Indirect corrosion is caused by the presence of mineral salts dissolved in an oil-water emulsion in crude oils. These salts do not directly corrode equipment but will lead to corrosive conditions during processing. About 70% of the salt content comprises sodium chloride, a relatively stable salt even at higher temperatures. Its impact is relatively mild compared to other salts such as calcium chloride (CaCl2) and magnesium chloride (MgCl2), which are also present in crude oil but are far less stable than sodium chloride. They easily decompose at lower temperatures and hydrolyse in the presence of moisture to form highly corrosive hydrochloric acid.

Magnesium chloride hydrolyses during preheating at about 120°C, while calcium chloride hydrolyses at 220°C, with the formation of hydrogen chloride (HCl) and precipitation of their relevant oxides:

MgCl2 + H2O →  MgO + 2 HCl
CaCl2 + H2O →  CaO + 2 HCl

These chloride salts melt in heaters where the temperature can reach as high as 300°C. In heat exchanger and heating furnaces, and with the evaporation of water, salts are deposited on tube walls. This decreases heat transfer efficiency and increases pressure drop. In a severe case, it will block a tube and cause a shutdown. In the presence of water in crude oil, hydrolysis of the salts will occur in a distillation tower’s preheater furnaces, resulting in fouling due to the precipitation of water insoluble calcium and magnesium oxides, and corrosion by HCl.
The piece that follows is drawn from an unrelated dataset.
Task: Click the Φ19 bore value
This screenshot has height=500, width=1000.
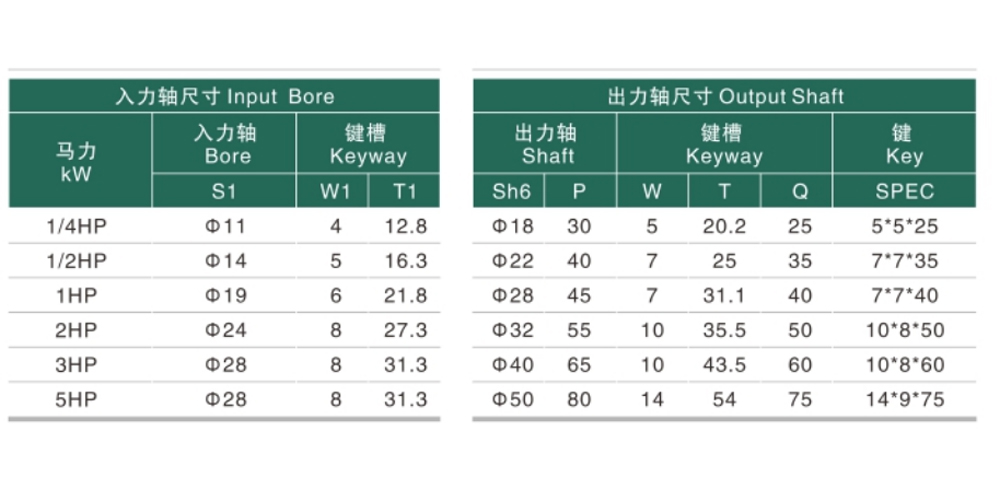Action: 225,295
When the temperature cools below the dew point in the distillation tower, the effect of HCl will be strongest. The walls of the distillation tower react with HCl and H2S, especially where HCl dissolved in condensate accumulates to form iron sulphide and iron chlorides which coat the walls or cause fouling:

Fe + HCl  →  FeCl2 + H2
FeCl2 + H2S →  FeS + 2 HCl
Fe + H2S →  FeS + H2
FeS + 2HCl → FeCl2 + H2S
 
It is clear that acidity affects the overhead more than in the area of heavier distillates, which have distillation temperatures high enough to push HCl or water into higher sections of the distillation tower.

Salts that are not hydrolysed at the temperature of the bottom product in the crude atmospheric tower will find their way into the vacuum tower and to the FCC unit. They will hydrolyse and decompose, causing corrosion in the vacuum tower. HCl, H2S and resulting iron salts will find their way into downstream equipment such as the FCC unit and the hydrotreater and initiate the corrosion cycle. They also affect the catalyst, which results in more frequent need for catalyst change-out.

Preventative actions that are taken inside the distillation tower and in the overhead system do not replace the need to remove the maximum amount of salt content from the crude oil before it enters the crude distillation unit.

The salt content of crude oils varies with origin, the water content in the emulsion and the amount of emulsion-forming particles in the crude oils, like polar resins and asphaltenes. To prevent corrosion, it is essential to pre-process the crude oil in the desalter which breaks the oil/water emulsion, separating the water from the crude oil, and thus removing the salt.

To increase the refining margin, refineries purchase crude oils and crude blends at the lowest cost, often as heavy and sour opportunity crudes which are blended with other crude oils. Therefore the salt content and emulsion properties will frequently fluctuate according to the crude feed in the desalter. Some crudes are difficult to desalt, such as Venezuelan extra heavy crude, Doba crude and Canadian crudes, and form HCl in the preheater of the desalter.

High salt content in heavy and opportunity crudes also plays an important role in scale accumulation in heat exchanger tubes due to the formation of insoluble sulphide salts of magnesium and calcium, which results in:
• Reduced heat transfer in heaters, causing more fuel consumption and higher cost
• Hot spots in heating tubes, which reduces their operational life
• Reduced flow rates which overloads pumping units, making them less efficient
• Blockages in tubes which lowers their capacities and efficiencies.